The following named templates are defined in the generated stylesheet for use in XSL fragments:

  • tChopPunct: Chops enclosing quotes, parens, brackets, and end punctuation. Used internally when stylesheet parameters pChopPunct is "true".
  • tPadRight: Return a right-padded string.
  • tPadLeft: Return a left-padded string.
  • EDTF-Date1: Return the first date from an EDTF date range. If the EDTF date is not a range, will simply return the date.
  • EDTF-Date2: Return the second date from an EDTF date range. If the EDTF date is not a range, will return an empty string.
  • EDTF-DatePart: Return the date part of a single EDTF date (not a range).
  • EDTF-TimePart: Return the time part of a single EDTF date (not a range).
  • EDTF-TimeDiff: Return the time shift part of a single EDTF date (not a range).
  • EDTF-to-033: Return a string formatted as a date for the 033/263 fields from a single EDTF date (not a range).
  • tScriptCode: Extract the script subtag from an xml:lang attribute.
  • tUriCode: Extract the code (last path element) of an id.loc.gov URI
  • tToken2Subfields: Tokenize a string into a set of subfields
  • tGetRelResource: Return a MARC record. Template will convert marcKey to small MARC record or call tGetMARCAuth. MARC record may be an authority or BibHub. If using xsltproc, must process template result set with exsl:node-set().
  • tGetMARCAuth: Return a MARC record from id.loc.gov as a node set. Note special processing for LOC authorities retrieves an SRU result set, so you may need to dig for the MARC record to use the values! See the test examples in rules/test/test/04-1XX.xspec.
  • tGetLabel: Return a label for a resource based in URI. Expects to lookup data at ID.LOC.GOV. Will not work with xsltproc.

Limitations

  • The behavior of context and select blocks in a non-repeatable field is somewhat limiting.
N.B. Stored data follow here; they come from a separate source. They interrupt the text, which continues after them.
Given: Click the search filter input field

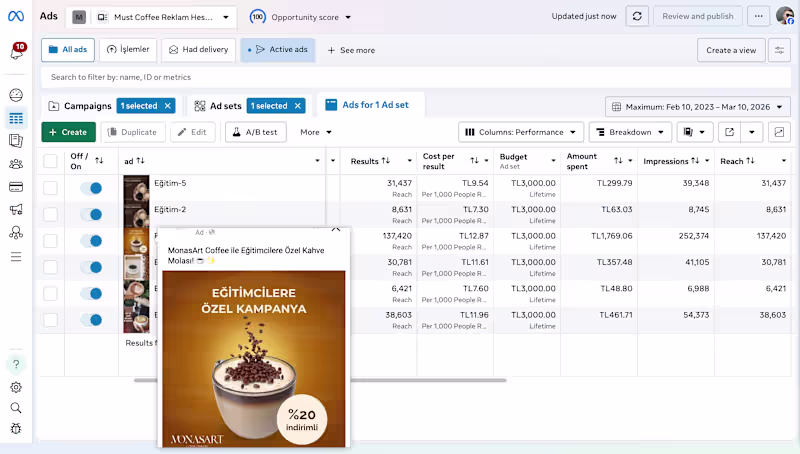Looking at the screenshot, I should click(416, 78).
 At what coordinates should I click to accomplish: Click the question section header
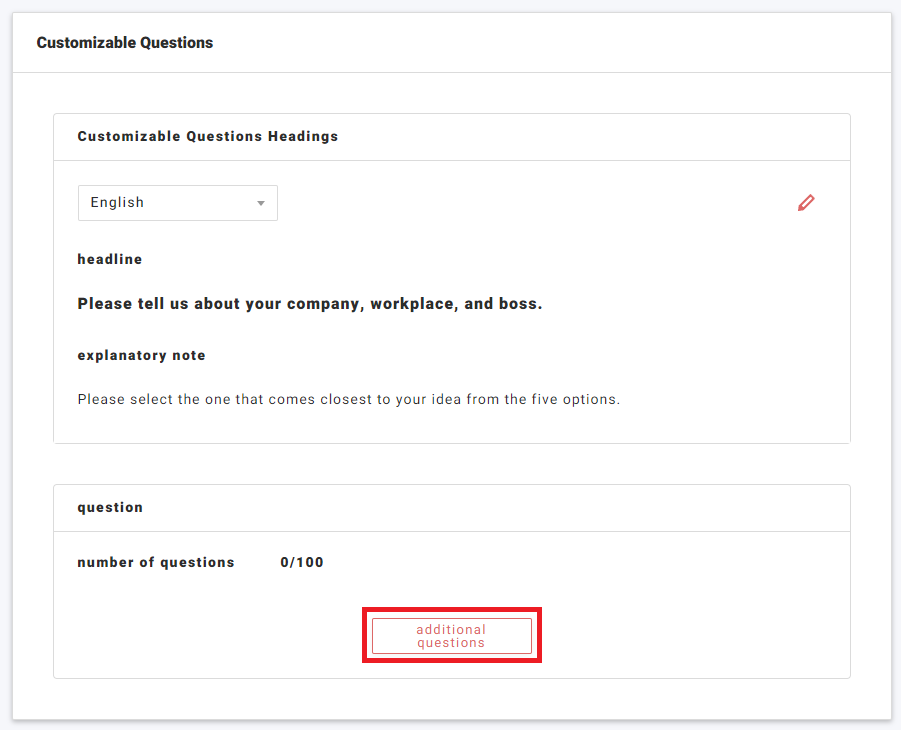point(110,507)
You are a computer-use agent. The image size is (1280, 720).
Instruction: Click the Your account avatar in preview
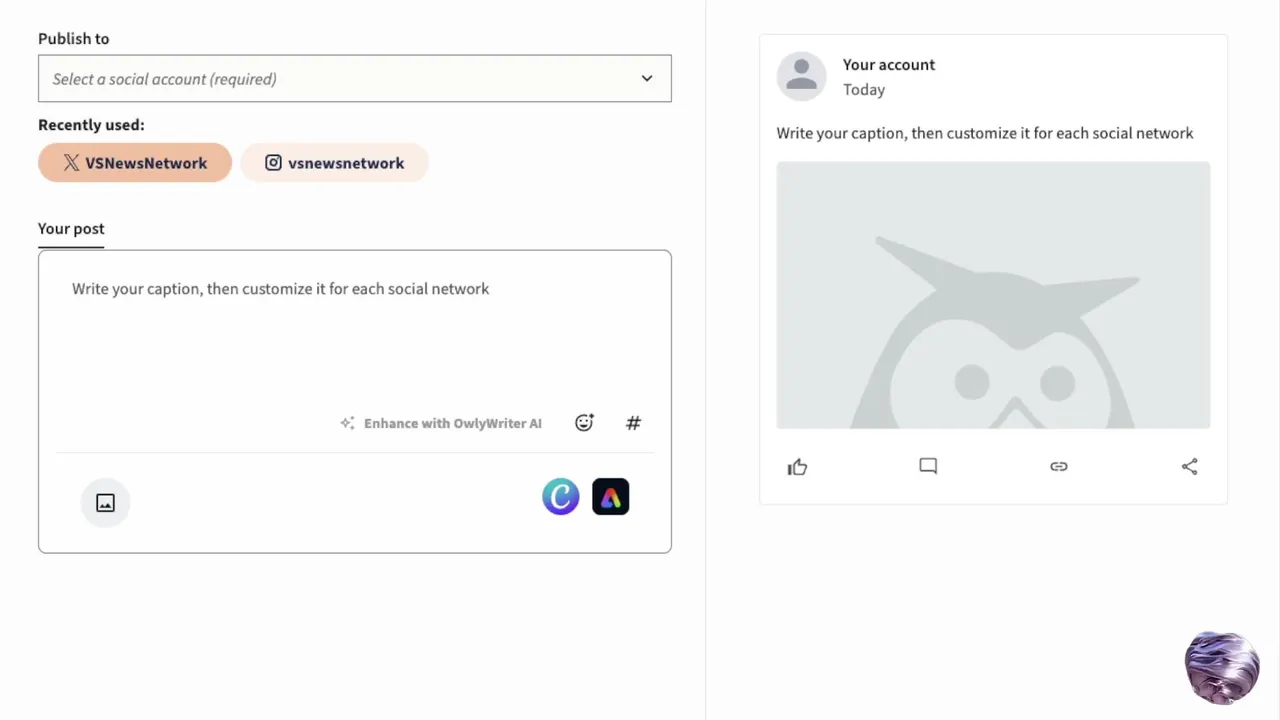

For a non-repeatable field, there can only be one context or select block.
  • Lookup support is aggravated by xsltproc limitations, principally a lack of support for HTTPS.

XML namespaces

The generated stylesheet uses the following namespace prefixes:

  • rdf: http://www.w3.org/1999/02/22-rdf-syntax-ns#
  • rdfs: http://www.w3.org/2000/01/rdf-schema#
  • marc: http://www.loc.gov/MARC21/slim
  • bf: http://id.loc.gov/ontologies/bibframe/
  • bflc: http://id.loc.gov/ontologies/bflc/
  • madsrdf: http://www.loc.gov/mads/rdf/v1#
  • xsl: http://www.w3.org/1999/XSL/Transform
  • local: local:

These prefixes should be used in any XPath expressions and embedded XSL fragments to support XSL transformation. For your rules documents to validate, you may need to import these namespaces, along with the bf2marc namespace.